Présidence du FPI: Le congrès a eu lieu. Gbagbo enfin élu président du FPI

Présidence du FPI: Le congrès a eu lieu. Gbagbo enfin élu président du FPI

Finalement la première journée du congrès du FPI a eu lieu, congrès clandestin, au nez et à la barbe des forces de Hamed Bakayoko, de la DST ivoirienne et probablement de la DGSE et des renforts français en tous genres. Affi a dû trouver la journée bien longue…

En fait un Plan B de repli, resté secret a très bien fonctionné, utilisant les réseaux sociaux, skype et échanges téléphoniques sur portables aux puces de téléphone non répertoriées…, des rencontres synchronisées dans plusieurs endroits… Une vigueur et une audace retrouvées, autour d’un Chef incarcéré, mais vivant et appelant à la mobilisation, contre un Affi lâché, désincarné, sans ossature, sans partisans, si ce n’est les Hamed Bakayoko et autres nouveaux amis de la police Ouattarienne.

Et Ouattara, obligé de faire des salamalecs devant Affi qu’il déteste ! Mais il doit être content, son rival n’a plus guère de supporters, lui qui en 13 ans de direction du FPI croyait diriger une entreprise de routine, avec des pantins qui verraient en lui le nouveau Gbagbo ; mal lui en prit. Curieusement, il n’a pas senti tourner le vent, maintenant il est aux premières loges pour gouter à la tempête ! comptant certainement sur les Français et leurs réseaux francs-maçons pour le sortir de ce mauvais pas. Auront-ils des idées fécondes ? Affi, c’était leur dernier chouchou en date, mais comme Mamadou Koulibaly, il n’est pas le chouchou des sympathisants, des membres du FPI, leur choix, c’est l’homme de Scheveningen, lui seul. Alors ? La balle est peut-être encore dans le camps des décideurs qui arroseront de leurs billets pour trouver non des amis mais des clients, mais elle est aussi et surtout, -s’ils sont les plus rapides à réagir-, chez les Ivoiriens de base, qui vont drainer la foule de tous les mécontents, ratissant bien au delà du parti, chez tous ces désespérés, ces laissés pour compte, gavés de mensonges et de promesses non tenues. Oui, les mouvements de foule sont à craindre, si toutes les rencontres ont été jusque là interdites, c’est que c’était la bête noire redoutée par le pouvoir de Ouattara.

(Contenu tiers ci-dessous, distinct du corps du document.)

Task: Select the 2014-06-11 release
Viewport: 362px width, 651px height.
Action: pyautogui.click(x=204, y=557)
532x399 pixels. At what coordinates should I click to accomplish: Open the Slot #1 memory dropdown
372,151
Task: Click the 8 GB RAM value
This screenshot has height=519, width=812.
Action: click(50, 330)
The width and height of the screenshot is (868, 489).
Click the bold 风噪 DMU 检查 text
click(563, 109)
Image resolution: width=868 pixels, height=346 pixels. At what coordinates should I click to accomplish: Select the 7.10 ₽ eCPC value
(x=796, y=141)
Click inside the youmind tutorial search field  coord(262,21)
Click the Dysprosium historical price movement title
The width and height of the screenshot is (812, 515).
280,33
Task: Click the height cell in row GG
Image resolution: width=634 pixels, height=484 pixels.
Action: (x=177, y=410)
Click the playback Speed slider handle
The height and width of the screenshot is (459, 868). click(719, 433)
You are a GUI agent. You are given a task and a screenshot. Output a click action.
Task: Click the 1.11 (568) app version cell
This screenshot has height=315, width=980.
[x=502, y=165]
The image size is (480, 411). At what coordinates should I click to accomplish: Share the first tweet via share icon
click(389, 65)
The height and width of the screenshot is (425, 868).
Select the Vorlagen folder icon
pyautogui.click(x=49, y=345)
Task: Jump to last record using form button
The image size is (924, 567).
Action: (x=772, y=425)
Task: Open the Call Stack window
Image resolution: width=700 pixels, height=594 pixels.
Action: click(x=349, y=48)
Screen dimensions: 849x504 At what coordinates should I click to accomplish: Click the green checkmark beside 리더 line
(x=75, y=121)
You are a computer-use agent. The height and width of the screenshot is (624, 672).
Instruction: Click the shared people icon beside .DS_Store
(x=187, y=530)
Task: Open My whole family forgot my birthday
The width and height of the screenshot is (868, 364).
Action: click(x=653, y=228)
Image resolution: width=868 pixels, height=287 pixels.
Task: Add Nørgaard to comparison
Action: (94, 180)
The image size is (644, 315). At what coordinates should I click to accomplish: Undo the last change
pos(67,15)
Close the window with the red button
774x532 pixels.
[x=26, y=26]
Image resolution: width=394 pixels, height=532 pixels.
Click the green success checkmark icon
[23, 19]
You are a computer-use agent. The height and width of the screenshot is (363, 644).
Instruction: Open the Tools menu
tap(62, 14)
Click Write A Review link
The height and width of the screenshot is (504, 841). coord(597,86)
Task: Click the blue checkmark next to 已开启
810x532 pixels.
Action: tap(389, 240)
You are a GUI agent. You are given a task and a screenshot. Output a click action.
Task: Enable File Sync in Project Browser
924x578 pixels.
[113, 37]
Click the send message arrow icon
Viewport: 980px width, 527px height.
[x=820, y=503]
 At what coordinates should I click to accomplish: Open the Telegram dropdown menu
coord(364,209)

Cette rencontre clandestine pour vivre un congrès regroupant presque 5000 membres a boosté les participants, ils ne craignent plus les gardes chiourme ni les menaces d’emprisonnement, les ennemis sont dévoilés reconnus, stigmatisés…La “nouvelle” Françafrique aux tentures bleu blanc rouge d’Affi, et de son costume le jour de l’annonce de sa candidature a brusquement terni, tout est devenu gris et morose. Place à nouveau à l’espérance et aux hommes et femmes de caractère qui ne se laisseront plus dicter leur loi par les faux amis et intrigants de cour auxquels le président Gbagbo avait cru pouvoir accorder sa confiance.

Ce soir, la sentence est sans appel : 4864 congressistes, incluant les 102 fédéraux ont élu à la majorité absolue leur chef, le Président Gbagbo. Pascal Affi N’Guessan lui n’a rien eu, pas la moindre voix, pas le moindre vote blanc. Niet. Ce soir il seront certainement deux à prendre un somnifère, Ouattara parce que c’est une habitude chez lui, et Affi parce que la gifle est douloureuse.